EFFECTS OF THE INVENTION By using the cleaning liquid of the present invention in an automatic biochemical analyzer, it is possible to efficiently and surely clean the plastic reaction cell due to the adsorption of latex particles, which cannot be regenerated in the past. It has little effect on resin materials such as reaction cells. In addition to improving the accuracy and precision of measured values, it is also excellent in handling safety, and it becomes possible to conserve resources and consider the environment.
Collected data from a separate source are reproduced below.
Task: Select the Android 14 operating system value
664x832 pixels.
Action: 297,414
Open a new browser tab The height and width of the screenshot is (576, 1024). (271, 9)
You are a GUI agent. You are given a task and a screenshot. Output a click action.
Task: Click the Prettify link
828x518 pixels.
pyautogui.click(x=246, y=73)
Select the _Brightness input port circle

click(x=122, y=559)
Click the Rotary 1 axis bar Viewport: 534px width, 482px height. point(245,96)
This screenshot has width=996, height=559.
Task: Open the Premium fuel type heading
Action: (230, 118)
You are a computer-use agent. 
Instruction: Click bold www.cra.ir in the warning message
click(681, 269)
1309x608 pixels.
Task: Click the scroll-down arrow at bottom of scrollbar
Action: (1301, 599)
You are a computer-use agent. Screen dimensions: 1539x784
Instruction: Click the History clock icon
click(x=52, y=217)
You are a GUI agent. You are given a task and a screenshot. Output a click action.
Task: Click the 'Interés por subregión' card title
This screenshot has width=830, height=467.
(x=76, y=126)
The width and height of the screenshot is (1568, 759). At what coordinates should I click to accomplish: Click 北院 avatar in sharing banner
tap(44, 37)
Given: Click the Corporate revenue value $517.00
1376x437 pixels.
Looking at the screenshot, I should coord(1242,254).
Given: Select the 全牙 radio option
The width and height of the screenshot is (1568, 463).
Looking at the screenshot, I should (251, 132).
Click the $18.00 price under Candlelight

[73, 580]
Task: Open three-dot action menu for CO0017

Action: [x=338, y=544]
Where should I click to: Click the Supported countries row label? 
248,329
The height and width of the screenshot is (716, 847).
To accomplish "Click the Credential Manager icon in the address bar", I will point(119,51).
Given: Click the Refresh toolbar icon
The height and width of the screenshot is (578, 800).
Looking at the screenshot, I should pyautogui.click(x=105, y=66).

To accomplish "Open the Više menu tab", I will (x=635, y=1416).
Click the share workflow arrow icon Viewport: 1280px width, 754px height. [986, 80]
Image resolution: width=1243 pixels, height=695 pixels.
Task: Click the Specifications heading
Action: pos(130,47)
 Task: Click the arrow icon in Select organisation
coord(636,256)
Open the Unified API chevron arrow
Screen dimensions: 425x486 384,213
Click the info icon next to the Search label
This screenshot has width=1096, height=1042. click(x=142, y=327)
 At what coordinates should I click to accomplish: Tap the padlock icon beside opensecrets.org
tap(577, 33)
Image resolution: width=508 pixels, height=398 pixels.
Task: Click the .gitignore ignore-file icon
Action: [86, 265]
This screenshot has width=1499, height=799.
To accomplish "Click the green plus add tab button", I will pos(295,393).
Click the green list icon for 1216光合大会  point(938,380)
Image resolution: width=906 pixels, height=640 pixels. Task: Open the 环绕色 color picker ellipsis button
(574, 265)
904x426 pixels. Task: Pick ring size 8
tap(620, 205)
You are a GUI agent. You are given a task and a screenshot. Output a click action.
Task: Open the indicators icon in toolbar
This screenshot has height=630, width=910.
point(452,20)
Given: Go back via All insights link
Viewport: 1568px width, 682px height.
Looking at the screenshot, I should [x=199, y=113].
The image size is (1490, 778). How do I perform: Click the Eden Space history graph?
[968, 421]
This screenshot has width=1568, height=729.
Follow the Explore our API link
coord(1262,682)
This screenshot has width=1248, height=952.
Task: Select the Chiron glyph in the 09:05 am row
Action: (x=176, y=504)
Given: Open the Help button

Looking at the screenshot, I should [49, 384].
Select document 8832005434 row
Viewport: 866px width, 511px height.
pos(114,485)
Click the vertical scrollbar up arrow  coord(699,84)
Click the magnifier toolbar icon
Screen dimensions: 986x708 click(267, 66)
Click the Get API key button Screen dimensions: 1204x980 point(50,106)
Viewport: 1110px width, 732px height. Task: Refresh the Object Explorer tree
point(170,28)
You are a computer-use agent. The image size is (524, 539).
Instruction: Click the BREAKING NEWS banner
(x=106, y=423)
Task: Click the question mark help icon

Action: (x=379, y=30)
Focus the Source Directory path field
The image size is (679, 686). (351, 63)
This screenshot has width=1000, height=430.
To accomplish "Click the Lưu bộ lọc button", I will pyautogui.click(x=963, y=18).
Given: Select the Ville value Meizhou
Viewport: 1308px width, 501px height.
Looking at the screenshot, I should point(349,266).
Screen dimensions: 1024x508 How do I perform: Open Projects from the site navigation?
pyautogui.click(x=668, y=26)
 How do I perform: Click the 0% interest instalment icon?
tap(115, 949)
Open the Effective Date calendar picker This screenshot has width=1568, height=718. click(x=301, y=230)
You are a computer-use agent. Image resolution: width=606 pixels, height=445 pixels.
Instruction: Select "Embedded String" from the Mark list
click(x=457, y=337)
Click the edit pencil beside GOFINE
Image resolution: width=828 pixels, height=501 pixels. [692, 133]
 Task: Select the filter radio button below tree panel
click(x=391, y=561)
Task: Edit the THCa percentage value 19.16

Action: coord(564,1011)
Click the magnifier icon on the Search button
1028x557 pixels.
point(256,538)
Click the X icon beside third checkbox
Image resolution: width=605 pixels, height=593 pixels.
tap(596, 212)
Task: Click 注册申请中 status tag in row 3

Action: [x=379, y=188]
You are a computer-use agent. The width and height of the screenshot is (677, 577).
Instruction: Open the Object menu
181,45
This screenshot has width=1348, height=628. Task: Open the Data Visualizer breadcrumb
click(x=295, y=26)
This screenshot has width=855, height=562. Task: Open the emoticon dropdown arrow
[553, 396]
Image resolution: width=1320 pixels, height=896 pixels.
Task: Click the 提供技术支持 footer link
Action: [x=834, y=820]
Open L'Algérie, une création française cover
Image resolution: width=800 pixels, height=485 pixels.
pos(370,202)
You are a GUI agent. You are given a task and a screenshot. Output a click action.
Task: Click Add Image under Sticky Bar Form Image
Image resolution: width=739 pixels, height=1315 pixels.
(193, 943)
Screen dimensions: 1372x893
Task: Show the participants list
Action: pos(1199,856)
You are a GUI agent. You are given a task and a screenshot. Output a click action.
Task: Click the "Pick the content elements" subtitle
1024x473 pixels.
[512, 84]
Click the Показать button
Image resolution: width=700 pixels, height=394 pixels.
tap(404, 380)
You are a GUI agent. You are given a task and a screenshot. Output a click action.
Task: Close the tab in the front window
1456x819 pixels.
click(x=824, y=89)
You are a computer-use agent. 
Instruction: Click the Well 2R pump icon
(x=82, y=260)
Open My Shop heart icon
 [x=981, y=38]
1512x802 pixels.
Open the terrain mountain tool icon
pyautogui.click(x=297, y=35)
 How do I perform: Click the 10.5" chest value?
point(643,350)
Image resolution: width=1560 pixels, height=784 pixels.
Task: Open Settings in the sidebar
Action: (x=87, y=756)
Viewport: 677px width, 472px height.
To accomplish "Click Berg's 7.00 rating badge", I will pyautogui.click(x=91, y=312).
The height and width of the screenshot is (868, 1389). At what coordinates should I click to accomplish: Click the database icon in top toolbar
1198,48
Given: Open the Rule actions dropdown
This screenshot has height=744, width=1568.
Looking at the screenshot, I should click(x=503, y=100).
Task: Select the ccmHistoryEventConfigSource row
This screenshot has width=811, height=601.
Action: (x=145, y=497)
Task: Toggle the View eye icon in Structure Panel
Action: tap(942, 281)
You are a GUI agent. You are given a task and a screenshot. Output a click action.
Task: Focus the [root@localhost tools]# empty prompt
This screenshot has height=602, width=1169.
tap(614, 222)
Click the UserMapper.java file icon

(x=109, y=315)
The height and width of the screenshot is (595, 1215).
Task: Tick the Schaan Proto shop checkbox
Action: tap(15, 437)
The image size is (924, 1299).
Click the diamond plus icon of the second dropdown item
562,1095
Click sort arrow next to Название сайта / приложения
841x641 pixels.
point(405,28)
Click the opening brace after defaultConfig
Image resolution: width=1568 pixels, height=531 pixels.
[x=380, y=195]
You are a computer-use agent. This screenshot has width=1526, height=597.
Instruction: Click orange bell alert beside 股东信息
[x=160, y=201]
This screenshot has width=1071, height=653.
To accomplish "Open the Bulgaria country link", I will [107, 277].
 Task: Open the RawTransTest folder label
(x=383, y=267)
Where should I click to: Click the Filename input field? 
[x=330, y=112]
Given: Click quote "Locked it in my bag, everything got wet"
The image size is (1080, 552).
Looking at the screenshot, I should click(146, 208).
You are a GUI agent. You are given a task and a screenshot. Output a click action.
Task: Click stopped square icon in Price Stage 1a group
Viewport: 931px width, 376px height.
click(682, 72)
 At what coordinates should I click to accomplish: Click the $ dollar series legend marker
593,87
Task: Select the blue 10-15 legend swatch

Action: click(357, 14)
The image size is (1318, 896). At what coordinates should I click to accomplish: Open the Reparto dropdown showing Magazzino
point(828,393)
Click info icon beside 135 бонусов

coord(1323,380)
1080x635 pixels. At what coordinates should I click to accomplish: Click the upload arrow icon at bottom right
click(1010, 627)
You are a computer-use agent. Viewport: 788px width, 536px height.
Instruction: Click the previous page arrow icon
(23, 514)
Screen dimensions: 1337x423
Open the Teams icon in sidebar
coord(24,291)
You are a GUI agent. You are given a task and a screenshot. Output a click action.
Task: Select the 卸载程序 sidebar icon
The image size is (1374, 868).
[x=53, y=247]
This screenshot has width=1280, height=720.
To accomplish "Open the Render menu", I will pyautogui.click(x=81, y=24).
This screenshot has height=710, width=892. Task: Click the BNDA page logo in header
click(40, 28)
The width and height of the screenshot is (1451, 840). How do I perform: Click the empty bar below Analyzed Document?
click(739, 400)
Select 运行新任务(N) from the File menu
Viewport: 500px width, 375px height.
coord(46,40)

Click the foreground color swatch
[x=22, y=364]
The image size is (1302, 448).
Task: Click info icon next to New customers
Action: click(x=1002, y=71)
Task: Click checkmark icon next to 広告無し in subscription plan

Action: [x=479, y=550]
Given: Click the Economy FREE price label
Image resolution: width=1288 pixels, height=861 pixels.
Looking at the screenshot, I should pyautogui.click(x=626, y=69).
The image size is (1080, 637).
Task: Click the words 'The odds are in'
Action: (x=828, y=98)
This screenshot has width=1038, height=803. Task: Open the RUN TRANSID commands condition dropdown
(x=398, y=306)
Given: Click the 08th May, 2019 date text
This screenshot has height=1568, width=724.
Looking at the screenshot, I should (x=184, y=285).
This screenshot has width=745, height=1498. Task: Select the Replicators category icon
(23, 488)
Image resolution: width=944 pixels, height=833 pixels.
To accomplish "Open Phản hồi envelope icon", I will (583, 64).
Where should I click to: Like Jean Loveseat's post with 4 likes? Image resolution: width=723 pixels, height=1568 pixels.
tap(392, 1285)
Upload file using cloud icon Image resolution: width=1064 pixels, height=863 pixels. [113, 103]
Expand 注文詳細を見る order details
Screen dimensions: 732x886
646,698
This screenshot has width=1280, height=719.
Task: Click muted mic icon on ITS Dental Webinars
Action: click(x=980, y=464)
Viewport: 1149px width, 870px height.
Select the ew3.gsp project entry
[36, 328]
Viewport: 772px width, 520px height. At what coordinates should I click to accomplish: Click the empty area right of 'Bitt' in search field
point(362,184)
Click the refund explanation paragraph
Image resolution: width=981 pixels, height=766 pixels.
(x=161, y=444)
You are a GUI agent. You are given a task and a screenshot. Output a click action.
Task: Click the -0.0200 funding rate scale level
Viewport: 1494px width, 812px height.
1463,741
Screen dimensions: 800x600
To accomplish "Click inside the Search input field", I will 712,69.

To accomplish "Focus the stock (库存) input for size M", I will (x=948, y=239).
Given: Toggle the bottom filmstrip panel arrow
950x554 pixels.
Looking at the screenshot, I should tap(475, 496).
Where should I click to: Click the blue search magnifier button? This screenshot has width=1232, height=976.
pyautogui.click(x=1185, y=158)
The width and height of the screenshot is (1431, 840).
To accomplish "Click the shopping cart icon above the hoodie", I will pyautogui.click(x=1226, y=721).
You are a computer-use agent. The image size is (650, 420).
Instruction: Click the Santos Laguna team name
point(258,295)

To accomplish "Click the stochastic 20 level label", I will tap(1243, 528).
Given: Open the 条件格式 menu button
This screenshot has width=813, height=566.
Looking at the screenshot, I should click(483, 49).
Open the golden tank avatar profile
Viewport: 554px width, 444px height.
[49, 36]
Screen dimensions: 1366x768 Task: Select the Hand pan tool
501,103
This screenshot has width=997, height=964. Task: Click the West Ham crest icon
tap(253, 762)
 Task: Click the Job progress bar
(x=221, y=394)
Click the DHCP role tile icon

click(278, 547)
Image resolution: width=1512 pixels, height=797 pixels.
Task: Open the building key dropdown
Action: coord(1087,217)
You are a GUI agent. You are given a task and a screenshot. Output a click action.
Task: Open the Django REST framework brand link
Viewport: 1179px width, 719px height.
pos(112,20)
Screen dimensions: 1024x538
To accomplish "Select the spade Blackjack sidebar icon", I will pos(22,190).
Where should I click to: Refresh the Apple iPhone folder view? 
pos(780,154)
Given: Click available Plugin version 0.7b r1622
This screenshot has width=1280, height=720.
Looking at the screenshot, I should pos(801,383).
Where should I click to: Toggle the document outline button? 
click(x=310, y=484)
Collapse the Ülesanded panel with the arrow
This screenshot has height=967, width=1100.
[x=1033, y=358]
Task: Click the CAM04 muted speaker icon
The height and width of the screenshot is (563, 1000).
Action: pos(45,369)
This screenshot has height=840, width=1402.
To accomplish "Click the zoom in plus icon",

   ─────────────────────────────────────────────────── ─── Continued front page    (72) Inventor Susumu Saito             3-1-2 Musashino, Akishima-shi, Tokyo JEOL             Within the corporation F term (reference) 2G058 AA09 FB02 FB12 FB14                 4H003 AA02 AB01 AC01 AD01 AE01                       DA12 DA13 DA16 DB01 ED28                       ED29 ED31 ED32

Claims (5)

[Claims] 1. A cleaning liquid for a cell of a biochemical analyzer comprising (a) an organic solvent for cleaning and removal, (b) a diluting organic solvent, and (c) a surfactant. 2. The weight ratio of the component (a) and the component (b) is 1
0:90 to 70:30, wherein the component (c) is the component (a)
The cleaning liquid according to claim 1, which is 0.001 to 5% by weight based on the total amount of the component and the component (b). 3. The pH is 5.0 to 9.0.
The cleaning liquid according to any one of claims 1 to 3. 4. (a) The organic solvent which is removed by washing consists of N, N-dimethylformamide, N, N-dimethylacetamide, N-methyl-2-pyrrolidone, ethyl acetate, benzyl alcohol, dimethyl sulfoxide, orange oil and limonene. At least one selected from the group: (b1)
Diluted organic solvent is 3-methoxy-3-methyl-1-butanol, propylene glycol, isobutylene glycol,
At least one selected from the group consisting of ethylene glycol monopropyl ether, ethylene glycol monomethyl ether, propylene glycol monomethyl ether, diethylene glycol monobutyl ether, ethanol, methanol, and isopropyl alcohol,
4. The surfactant (c) is at least one selected from the group consisting of a fluorine-based surfactant, an anionic surfactant, a cationic surfactant, a nonionic surfactant and an amphoteric surfactant. The cleaning liquid according to any one of 1. 5. The cleaning liquid according to any one of claims 1 to 4 is injected in a state in which a cell of a biochemical analyzer is attached to a device body, or the cell or the like is removed from the device body in the cleaning liquid bath. A method for cleaning a cell of a biochemical analyzer, which is performed by immersing in a cell.